Although officials said the agency is working to expand telework as much as possible, union leaders disputed that, describing “Kafkaesque” inaction.
The Social Security Administration announced Monday night that it would close all local field offices effective Tuesday, as part of an effort to protect older and otherwise at-risk members of the public from the novel coronavirus outbreak. But despite assurances that the agency would begin expanding telework, employees said that so far, nothing has changed.
In a press release, agency spokesman Mark Hinkle touted the decision to close local field and hearing offices as an effort to protect Social Security customers, and stressed the agency would still provide services online and via phone.
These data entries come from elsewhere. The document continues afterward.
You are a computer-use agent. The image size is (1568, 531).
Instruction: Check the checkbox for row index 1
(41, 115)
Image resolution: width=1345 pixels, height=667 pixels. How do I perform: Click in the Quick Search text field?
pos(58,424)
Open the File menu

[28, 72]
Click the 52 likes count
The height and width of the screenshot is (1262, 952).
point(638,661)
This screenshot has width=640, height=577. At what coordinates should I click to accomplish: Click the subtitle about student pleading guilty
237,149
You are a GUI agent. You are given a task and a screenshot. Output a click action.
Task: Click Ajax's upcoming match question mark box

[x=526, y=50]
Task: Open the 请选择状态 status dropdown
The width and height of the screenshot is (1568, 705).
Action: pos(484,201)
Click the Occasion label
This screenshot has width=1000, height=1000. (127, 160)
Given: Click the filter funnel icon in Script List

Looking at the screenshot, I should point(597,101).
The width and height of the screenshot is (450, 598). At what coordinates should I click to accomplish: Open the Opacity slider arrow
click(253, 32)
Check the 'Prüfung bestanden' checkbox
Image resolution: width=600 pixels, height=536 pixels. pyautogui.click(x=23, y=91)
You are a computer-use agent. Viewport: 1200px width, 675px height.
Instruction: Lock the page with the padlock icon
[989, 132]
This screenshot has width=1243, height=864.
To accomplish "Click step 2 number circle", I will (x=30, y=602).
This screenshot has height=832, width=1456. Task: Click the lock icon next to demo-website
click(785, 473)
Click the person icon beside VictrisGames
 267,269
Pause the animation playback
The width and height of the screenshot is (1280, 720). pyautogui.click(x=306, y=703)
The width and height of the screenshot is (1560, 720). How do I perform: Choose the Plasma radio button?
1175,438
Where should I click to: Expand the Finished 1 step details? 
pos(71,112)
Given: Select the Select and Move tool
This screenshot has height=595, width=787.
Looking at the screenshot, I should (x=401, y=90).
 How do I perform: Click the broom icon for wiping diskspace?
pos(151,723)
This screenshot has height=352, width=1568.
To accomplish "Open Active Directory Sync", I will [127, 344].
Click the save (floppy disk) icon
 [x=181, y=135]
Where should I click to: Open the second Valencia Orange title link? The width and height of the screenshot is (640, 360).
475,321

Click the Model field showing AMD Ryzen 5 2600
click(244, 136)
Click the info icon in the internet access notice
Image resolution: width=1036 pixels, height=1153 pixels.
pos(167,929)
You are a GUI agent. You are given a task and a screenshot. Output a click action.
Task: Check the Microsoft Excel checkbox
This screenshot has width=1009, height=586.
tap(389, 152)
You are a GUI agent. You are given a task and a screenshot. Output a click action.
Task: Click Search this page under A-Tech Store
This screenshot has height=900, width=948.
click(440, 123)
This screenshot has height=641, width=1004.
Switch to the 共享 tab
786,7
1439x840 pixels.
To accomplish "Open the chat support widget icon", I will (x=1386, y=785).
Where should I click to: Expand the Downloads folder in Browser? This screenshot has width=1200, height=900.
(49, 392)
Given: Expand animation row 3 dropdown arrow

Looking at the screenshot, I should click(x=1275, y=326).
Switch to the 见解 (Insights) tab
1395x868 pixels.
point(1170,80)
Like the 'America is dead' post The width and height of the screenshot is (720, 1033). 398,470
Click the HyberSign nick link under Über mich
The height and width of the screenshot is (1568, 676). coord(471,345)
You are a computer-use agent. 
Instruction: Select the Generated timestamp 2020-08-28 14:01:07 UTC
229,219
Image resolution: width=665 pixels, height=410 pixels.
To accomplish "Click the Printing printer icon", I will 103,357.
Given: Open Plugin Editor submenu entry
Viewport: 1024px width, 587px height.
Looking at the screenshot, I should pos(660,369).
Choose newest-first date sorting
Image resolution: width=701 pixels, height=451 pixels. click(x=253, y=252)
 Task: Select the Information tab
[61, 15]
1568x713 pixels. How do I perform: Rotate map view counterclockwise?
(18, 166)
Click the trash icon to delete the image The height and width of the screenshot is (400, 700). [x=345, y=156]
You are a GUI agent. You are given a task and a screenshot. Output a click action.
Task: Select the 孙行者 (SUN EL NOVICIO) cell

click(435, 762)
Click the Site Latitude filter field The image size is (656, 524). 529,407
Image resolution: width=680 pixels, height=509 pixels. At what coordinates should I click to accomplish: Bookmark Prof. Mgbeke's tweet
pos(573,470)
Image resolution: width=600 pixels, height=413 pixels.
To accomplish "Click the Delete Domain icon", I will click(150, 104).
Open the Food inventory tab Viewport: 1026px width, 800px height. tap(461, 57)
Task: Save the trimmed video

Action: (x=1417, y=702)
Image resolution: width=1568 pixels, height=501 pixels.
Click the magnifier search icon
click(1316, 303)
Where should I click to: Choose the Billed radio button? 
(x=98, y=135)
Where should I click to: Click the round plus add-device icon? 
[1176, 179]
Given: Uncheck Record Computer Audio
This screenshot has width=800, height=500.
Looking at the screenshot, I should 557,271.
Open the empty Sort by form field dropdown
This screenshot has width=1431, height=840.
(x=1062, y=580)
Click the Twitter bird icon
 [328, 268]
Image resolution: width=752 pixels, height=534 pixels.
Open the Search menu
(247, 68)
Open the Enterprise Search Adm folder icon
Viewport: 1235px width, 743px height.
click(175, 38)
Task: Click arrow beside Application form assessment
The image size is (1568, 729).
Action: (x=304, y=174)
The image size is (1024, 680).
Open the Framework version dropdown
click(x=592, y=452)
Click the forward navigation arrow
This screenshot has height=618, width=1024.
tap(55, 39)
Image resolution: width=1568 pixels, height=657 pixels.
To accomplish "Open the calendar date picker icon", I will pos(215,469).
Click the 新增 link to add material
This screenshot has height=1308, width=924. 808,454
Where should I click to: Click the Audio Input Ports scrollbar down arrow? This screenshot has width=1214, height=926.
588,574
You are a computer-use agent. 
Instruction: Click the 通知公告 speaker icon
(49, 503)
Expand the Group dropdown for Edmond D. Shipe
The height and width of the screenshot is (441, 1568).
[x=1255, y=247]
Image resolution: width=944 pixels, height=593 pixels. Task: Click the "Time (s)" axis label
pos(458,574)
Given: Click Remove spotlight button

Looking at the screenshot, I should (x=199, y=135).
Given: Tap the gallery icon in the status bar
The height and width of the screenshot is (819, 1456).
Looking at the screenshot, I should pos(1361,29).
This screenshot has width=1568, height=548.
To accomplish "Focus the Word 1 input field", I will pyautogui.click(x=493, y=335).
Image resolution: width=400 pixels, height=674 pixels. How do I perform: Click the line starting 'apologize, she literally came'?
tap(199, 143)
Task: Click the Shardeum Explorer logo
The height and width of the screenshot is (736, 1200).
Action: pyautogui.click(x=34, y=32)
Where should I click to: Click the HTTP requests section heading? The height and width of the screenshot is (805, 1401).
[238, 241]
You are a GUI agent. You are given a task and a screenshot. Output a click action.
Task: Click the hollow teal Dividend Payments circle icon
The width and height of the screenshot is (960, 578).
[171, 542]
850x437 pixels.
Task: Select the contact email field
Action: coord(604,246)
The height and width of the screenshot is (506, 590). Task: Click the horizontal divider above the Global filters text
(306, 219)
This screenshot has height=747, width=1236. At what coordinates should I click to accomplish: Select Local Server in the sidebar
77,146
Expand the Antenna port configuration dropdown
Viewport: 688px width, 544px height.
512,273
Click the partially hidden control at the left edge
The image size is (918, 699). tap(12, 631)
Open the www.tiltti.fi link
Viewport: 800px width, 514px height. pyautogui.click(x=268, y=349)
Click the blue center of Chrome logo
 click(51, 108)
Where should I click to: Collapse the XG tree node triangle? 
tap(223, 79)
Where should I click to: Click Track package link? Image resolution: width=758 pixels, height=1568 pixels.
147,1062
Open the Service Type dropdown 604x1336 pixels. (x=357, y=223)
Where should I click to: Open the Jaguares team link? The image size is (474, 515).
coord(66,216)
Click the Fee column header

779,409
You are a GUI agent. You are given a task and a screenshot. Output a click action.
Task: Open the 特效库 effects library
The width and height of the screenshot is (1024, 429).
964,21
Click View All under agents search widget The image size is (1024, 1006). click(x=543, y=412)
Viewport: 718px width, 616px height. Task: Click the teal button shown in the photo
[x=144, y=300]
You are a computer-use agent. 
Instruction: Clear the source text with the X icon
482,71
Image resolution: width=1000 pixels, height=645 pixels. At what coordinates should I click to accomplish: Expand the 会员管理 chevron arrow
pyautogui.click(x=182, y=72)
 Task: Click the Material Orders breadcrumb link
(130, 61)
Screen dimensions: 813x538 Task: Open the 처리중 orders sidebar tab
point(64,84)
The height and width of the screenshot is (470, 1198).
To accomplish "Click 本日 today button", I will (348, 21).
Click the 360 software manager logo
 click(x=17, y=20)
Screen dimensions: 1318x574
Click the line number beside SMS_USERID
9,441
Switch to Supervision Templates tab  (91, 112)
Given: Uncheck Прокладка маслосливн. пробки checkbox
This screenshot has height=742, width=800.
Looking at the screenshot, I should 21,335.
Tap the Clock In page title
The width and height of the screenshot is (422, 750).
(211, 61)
“All local Social Security offices will be closed to the public for in-person service starting Tuesday, March 17, 2020,” Hinkle wrote. “This decision protects the population we serve—older Americans and people with underlying medical conditions—and our employees during the coronavirus pandemic.”
And in an email to employees, Commissioner Andrew Saul indicated the agency would begin allowing people to work from home, although in some cases not full time.
“Due to the nature of our work, some of us must continue to come into the office to handle critical workloads,” Saul said. “In these situations, supervisors will try to enable you to work from home as much as possible, but not every day. We will also take measures to distance staff from each other while in the office.”
In an email, SSA spokeswoman Nicole Tiggemann said the agency is offering telework to employees to the greatest “extent possible.”
But AFGE Council 215 President Rich Couture described that statement as “misleading.” He said that despite the commissioner’s message to employees, no definitive action has been taken to expand telework, and that the agency is still outright refusing to allow employees in its operations components to work remotely, even though that work generally involves no interaction with the public.
“The agency is trying to portray itself as having expanded telework across the board to the maximum extent possible to all employees with portable work, when in fact it has done very little in the way of doing so,” Couture said. “So far there’s been nothing for field offices or hearings offices. There’s nothing for teleservice centers or payment centers.”
Couture said that despite Saul’s email to the contrary, when he met with agency officials Tuesday morning, they said decisions had not yet been made with respect to telework.
“I had a call with labor relations this morning, and I asked a question about the email and what are the components’ plans for expanding telework,” Couture said. “I was told that no decisions had been made. You can’t make this stuff up.”
Couture said employees were furious to discover that telework in fact had not expanded with the closure of the local offices.
“Their hopes were raised and then dashed, and now I’m dealing with a lot of angry employees who believed that finally, the agency was doing right by its employees, only to find out that it is not,” he said. “It’s egregious. It’s bizarre.”